Ilustrasi (sumber: dok.pribadi)
YOGYAKARTA (kabarkota.com) – Bercerita tentang sisi kehidupan keluarga Wiji Thukul, Film pendek berdurasi 16 menit berjudul Bunga Dan Tembok/ Flowers In The Wall screening di Singapura (8/10/2016), atas undangan National University Singapore (NUS) dalam forum “Bahasa Thukul dan Wiji Melawan”. Wacana sastra Indonesia, realita kehidupan Wiji Thukul sebagai sastrawan dengan puisi yang memiliki semangat perlawanan, dipersembahkan di NUS.
Film dari Elora Production ini disutradarai Eden Junjung dari Yogyakarta. Masih sedikitnya literatur tentang sudut pandang kehidupan keluarga Wiji Thukul, menjadi alasan pembuatan film.
Eden menceritakan awal mula mengenal Wiji Thukul dari membaca, kemudian ia mengenal Fajar Merah anak bungsu Wiji Thukul. Ia sering berkunjung ke rumah Fajar di Solo, sampai mengerti kondisi objektif keluarganya, hingga akhirnya meminta izin untuk memfilmkan.
“Aku kenal Fajar dan main kerumahnya, lalu kenal dekat dengan ibunya,” cerita Eden (10/10/2016).
Film ini dibuka dengan adegan ibu dan anak yang meminta bantuan orang pintar untuk mencari keberadaan Wiji dengan cara magic, namun keberadaan Wiji tidak ditemukan. Setelah Wiji Thukul menghilang, keluarganya mengalami kesulitan finansial.
Dyah Sujirah (istri Wiji Thukul) dan Fajar Merah anaknya mengurus surat kematian Wiji Thukul, sebagai syarat administratif mendapatkan pinjaman modal. Keluarga Wiji terpaksa membuat surat kematian, meskipun tidak yakin dengan kematian Wiji Thukul.
“Keluarga Wiji Thukul bertahan hidup pasca hilangnya Wiji, salah satunya dengan pinjam uang,” ungkapnya.
Pada tahun 2012, Fajar Merah berkicau di twitter dengan mengatakan bahwa yang membunuh ayahnya adalah ibunya sendiri. Maksud membunuh di sini adalah dengan membuat surat kematian Wiji Thukul, yang belum ditemukan bukti keberadaan atau kematiannya.
“Ini hal penting yang perlu diketahui publik. Saya riset dan nulis naskah dua tahun,” tutur Eden.
Pasca screening di Singapura, tambah Eden, ada permintaan karya Wiji Thukul untuk diterjemahkan ke dalam bahasa Inggris.

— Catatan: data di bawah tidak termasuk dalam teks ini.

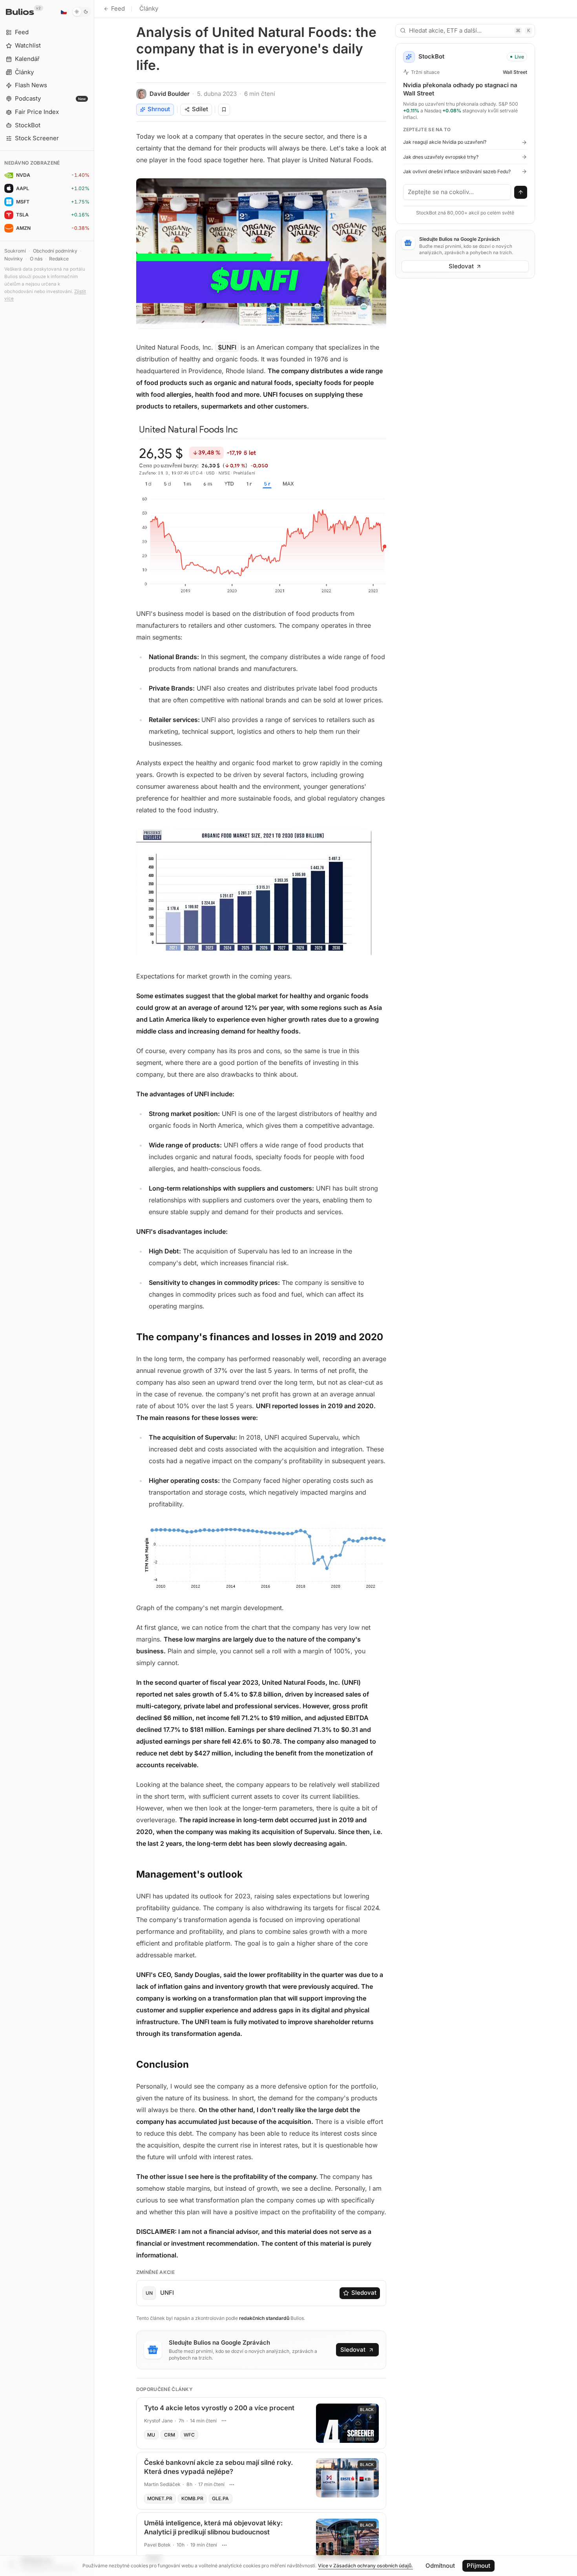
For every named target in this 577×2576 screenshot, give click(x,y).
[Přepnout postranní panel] (94, 1288)
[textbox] (457, 192)
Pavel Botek (157, 2545)
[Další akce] (224, 2420)
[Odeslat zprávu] (521, 192)
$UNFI (227, 347)
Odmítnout (440, 2565)
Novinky (13, 259)
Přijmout (478, 2565)
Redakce (59, 259)
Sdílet (200, 109)
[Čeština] (63, 12)
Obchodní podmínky (55, 251)
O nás (36, 259)
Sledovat (363, 2292)
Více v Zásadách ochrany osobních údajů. (365, 2566)
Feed (118, 8)
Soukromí (15, 251)
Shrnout (159, 109)
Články (148, 8)
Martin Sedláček (162, 2484)
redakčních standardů (264, 2318)
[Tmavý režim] (81, 12)
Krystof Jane (158, 2421)
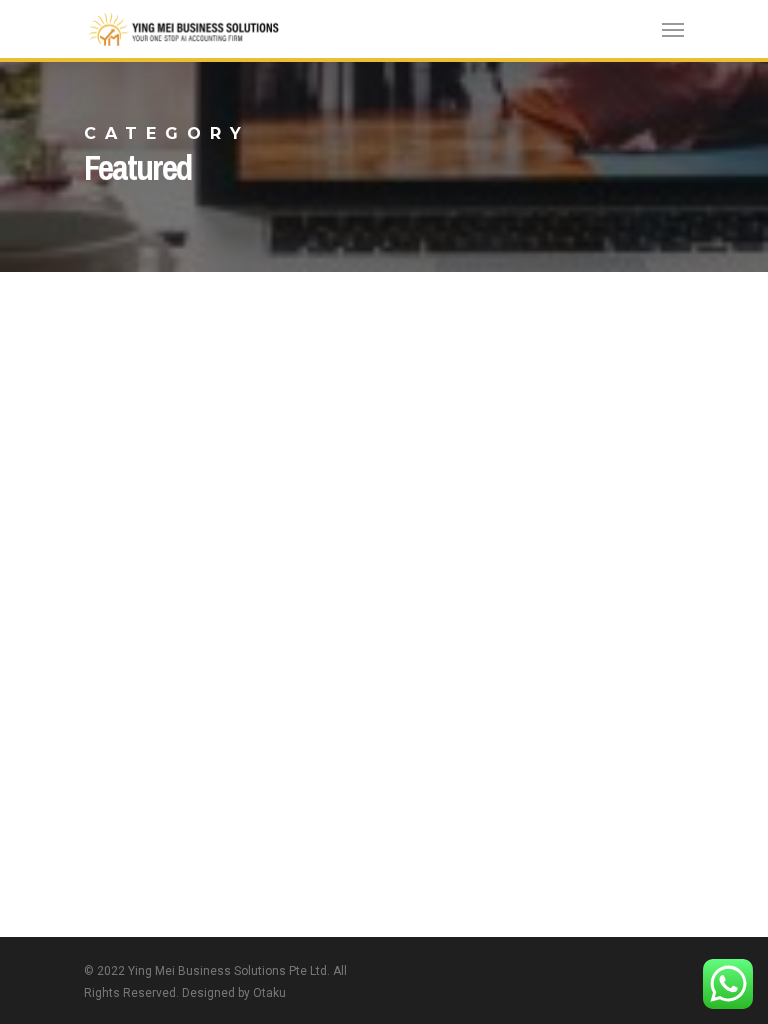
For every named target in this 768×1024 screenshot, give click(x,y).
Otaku (269, 993)
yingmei (61, 483)
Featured (63, 441)
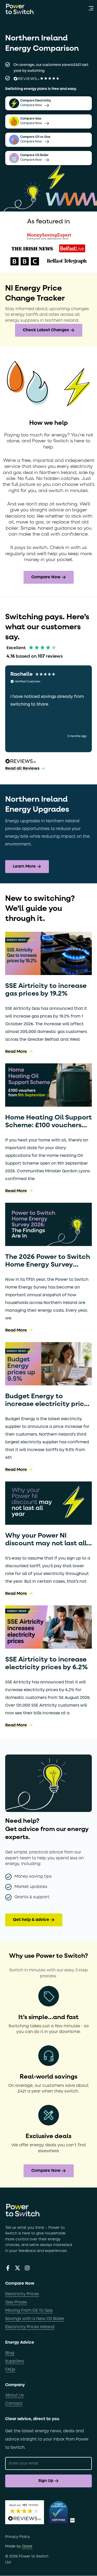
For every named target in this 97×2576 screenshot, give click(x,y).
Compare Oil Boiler (34, 155)
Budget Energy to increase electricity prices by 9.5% (48, 1404)
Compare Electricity (35, 100)
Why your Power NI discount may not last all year (45, 1543)
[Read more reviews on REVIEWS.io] (20, 762)
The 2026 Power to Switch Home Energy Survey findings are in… (47, 1265)
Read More (16, 1052)
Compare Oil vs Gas (35, 137)
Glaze (27, 2546)
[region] (48, 709)
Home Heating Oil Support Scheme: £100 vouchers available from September (48, 1125)
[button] (91, 9)
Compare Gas (30, 118)
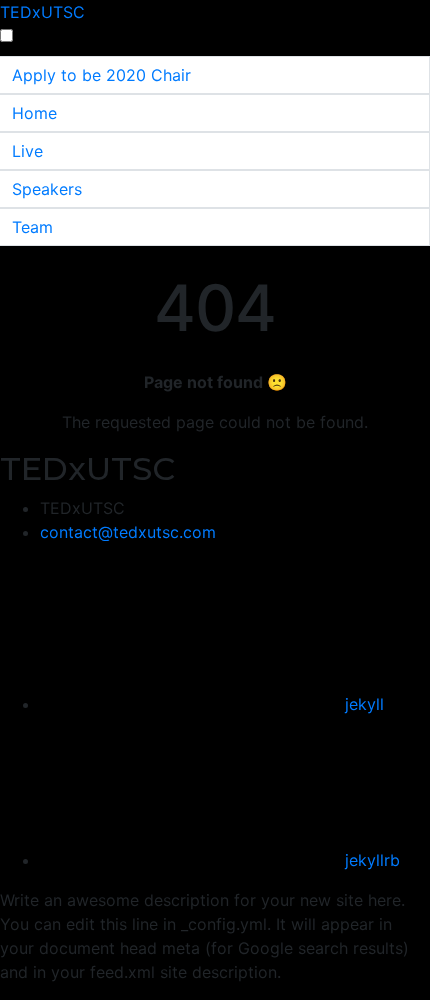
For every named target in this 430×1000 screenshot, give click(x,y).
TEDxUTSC (42, 12)
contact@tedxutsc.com (128, 532)
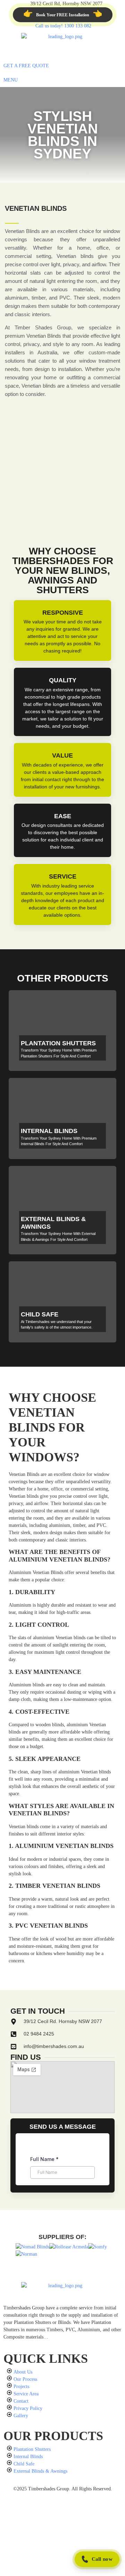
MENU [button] (10, 80)
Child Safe (39, 1314)
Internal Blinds (49, 1130)
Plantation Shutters (58, 1043)
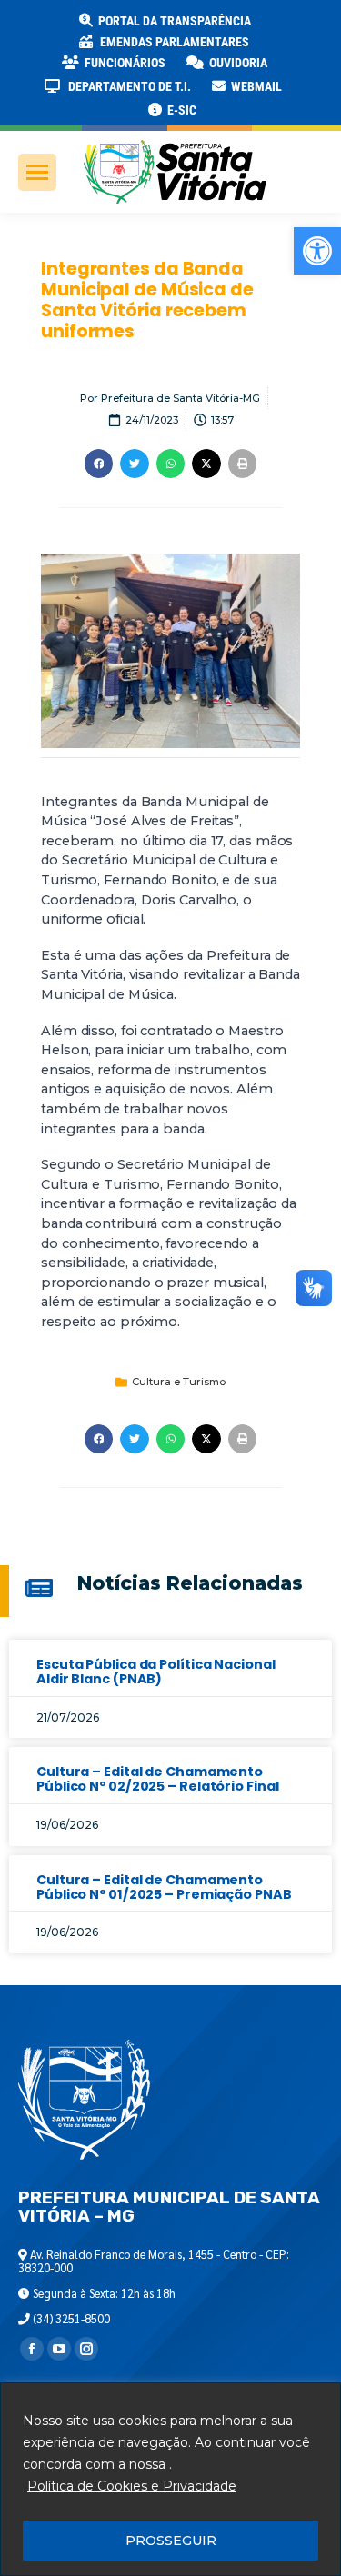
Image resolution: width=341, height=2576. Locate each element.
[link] (317, 251)
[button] (292, 27)
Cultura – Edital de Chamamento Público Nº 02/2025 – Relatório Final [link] (157, 1778)
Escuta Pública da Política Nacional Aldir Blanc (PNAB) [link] (156, 1671)
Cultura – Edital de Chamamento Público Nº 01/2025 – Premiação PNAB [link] (164, 1887)
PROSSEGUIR (170, 2540)
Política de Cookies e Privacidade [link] (131, 2486)
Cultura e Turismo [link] (179, 1381)
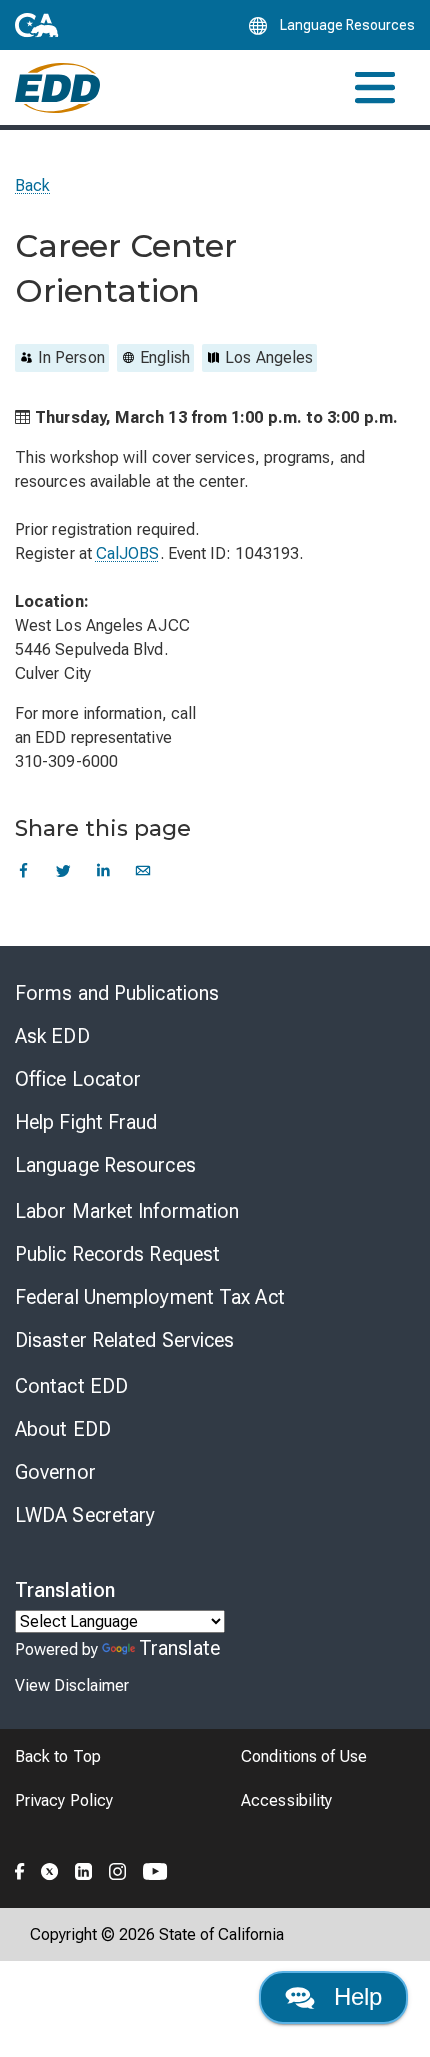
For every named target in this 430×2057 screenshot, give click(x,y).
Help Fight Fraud (86, 1122)
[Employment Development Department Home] (57, 88)
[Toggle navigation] (375, 87)
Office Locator (78, 1079)
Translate (179, 1648)
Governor (55, 1472)
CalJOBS (128, 553)
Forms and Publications (117, 993)
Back (32, 185)
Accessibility (286, 1800)
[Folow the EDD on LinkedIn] (84, 1868)
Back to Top (58, 1756)
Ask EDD (52, 1036)
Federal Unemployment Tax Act (150, 1297)
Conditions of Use (304, 1756)
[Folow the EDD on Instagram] (118, 1868)
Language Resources (105, 1165)
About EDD (63, 1429)
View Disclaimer (72, 1685)
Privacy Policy (64, 1800)
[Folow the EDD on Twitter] (50, 1868)
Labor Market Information (127, 1211)
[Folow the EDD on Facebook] (20, 1868)
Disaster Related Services (125, 1340)
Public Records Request (117, 1254)
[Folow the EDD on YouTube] (155, 1868)
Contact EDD (71, 1386)
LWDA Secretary (85, 1515)
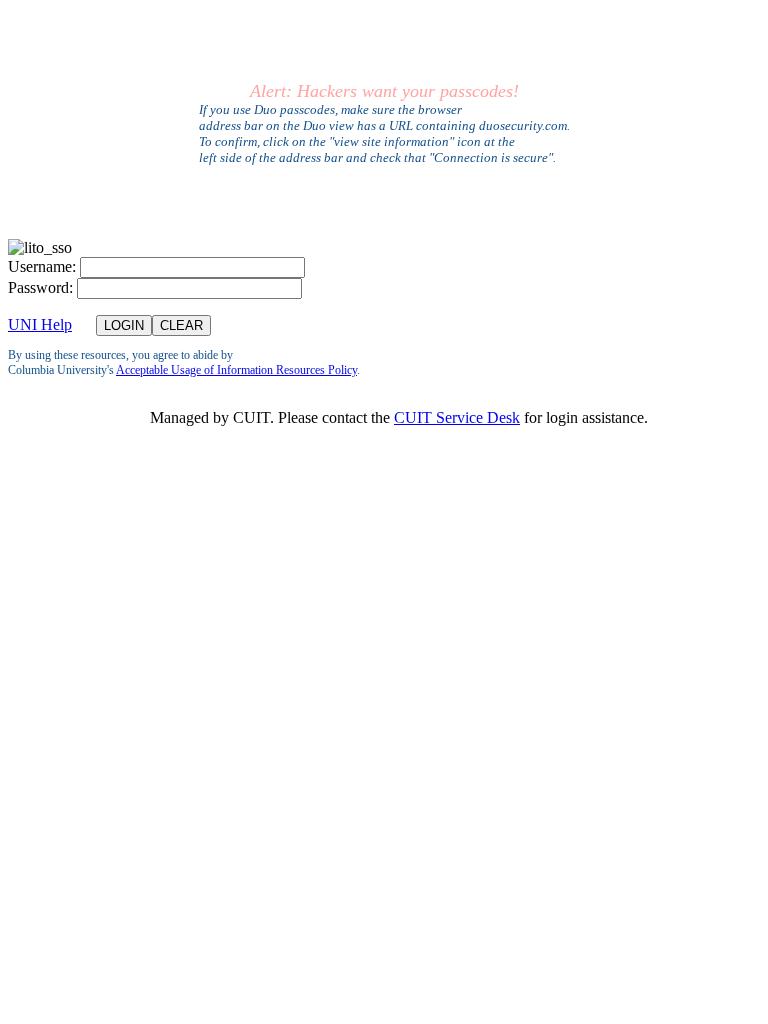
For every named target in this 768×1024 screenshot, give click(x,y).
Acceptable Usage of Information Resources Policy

Screeaning film di Singapura dihadiri para sastrawan-sastrawan besar Singapura seperti Suratman Markasan, Mohamed Latiff Mohamed, dan Jamal Ismail.
“Singapura ternyata memiliki arsip karya sastra Wiji Thukul di perpustakaan. Mereka bahkan menginginkan karya Wiji Thukul diterjemahkan ke dalam bahasa Inggris,” kata Eden.
Karya film ini dibintangi oleh Erythrina Baskoro dan Landung Simatupang mengambil setting di Kulon Progo menelan dana kurang lebih 15-20 juta. Apresiasi yang didapat, tambah Eden, salah satunya adalah kolektor kesenian yang tertarik dan memberikan sebagian dana.
“Teman-teman tinggal di Yogya dan nggak dibayar makanya pilih lokasi di Kulon Progo. Yang penting kerangkanya sama,” ungkapnya.
Menurut Eden, film ini menginterpretasi puisi Wiji Thukul berjudul bunga dan tembok. Dari kasus hilangnya Wiji Thukul, Eden mengkritisi tindakan negara yang tidak serius dalam menyelesaikan kasus.
“Negara kurang memperhatikan keluarga korban penghilangan paksa dan tidak menindaklanjuti kasusnya hingga tuntas” pungkasnya.